当社グループは 3,000 以上の世界的なカンファレンスシリーズ 米国、ヨーロッパ、世界中で毎年イベントが開催されます。 1,000 のより科学的な学会からの支援を受けたアジア および 700 以上の オープン アクセスを発行ジャーナルには 50,000 人以上の著名人が掲載されており、科学者が編集委員として名高い

オープンアクセスジャーナルはより多くの読者と引用を獲得
700 ジャーナル 15,000,000 人の読者 各ジャーナルは 25,000 人以上の読者を獲得

抽象的な

Paediatric Orthopaedic Surgery with Improved Postoperative Recovery (ERAS-PO)

Christophe Garin

“Enhanced recovery after surgery” is now the sanctioned term Ages.

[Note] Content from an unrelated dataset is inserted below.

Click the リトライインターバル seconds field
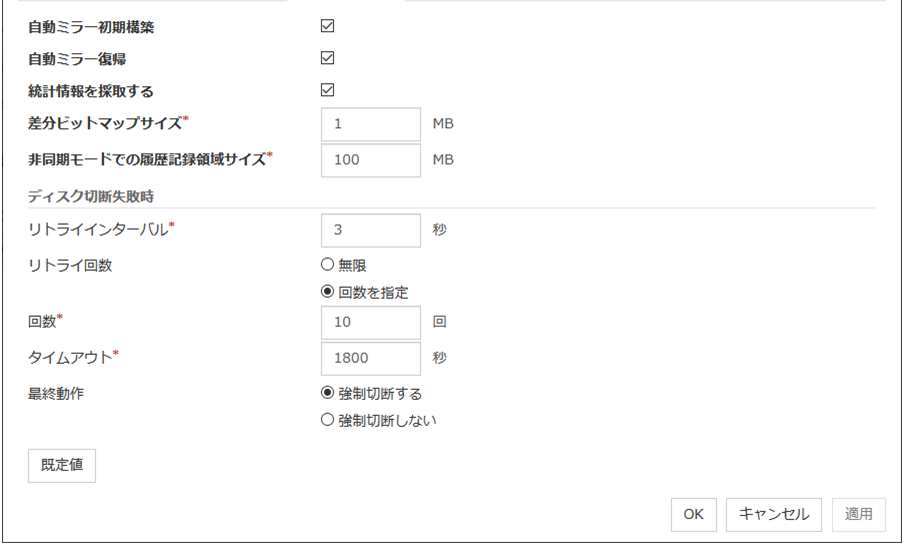 coord(371,229)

Cases come to a technical center for surgery, and early recovery is assured by minimizing the impact of surgical stress, controlling pain and stimulating autonomy. Case information and education concerning the process and care association enable short sanitarium stay with early discharge. The anticipated benefits are smaller postoperative complications and shorter sanitarium stay. There's nothing to help this kind of program being implanted for children, so long as age and the parent- child relationship are taken into account. Assignments should be drawn from being pediatric remedial education programs, to acclimatize information and training to the child's cognitive, motor and sickie- affective development. Setting up an Ages program is the result originally of medical and surgical reflection. All healthcare actors need to be laboriously involved, to set up an operation program for the parent- child brace. Perpetration, monitoring and assessment are the liabilities of the croakers who initiate the program. Smaller postoperative complications, with earlier discharge and recuperation, should reduce costs and ameliorate patient operation in sanitarium. Similar is, indeed, generally the case, but unfortunately drastic health expenditure checks greatly devaluate the anticipated benefit in terms of care association and cost savings.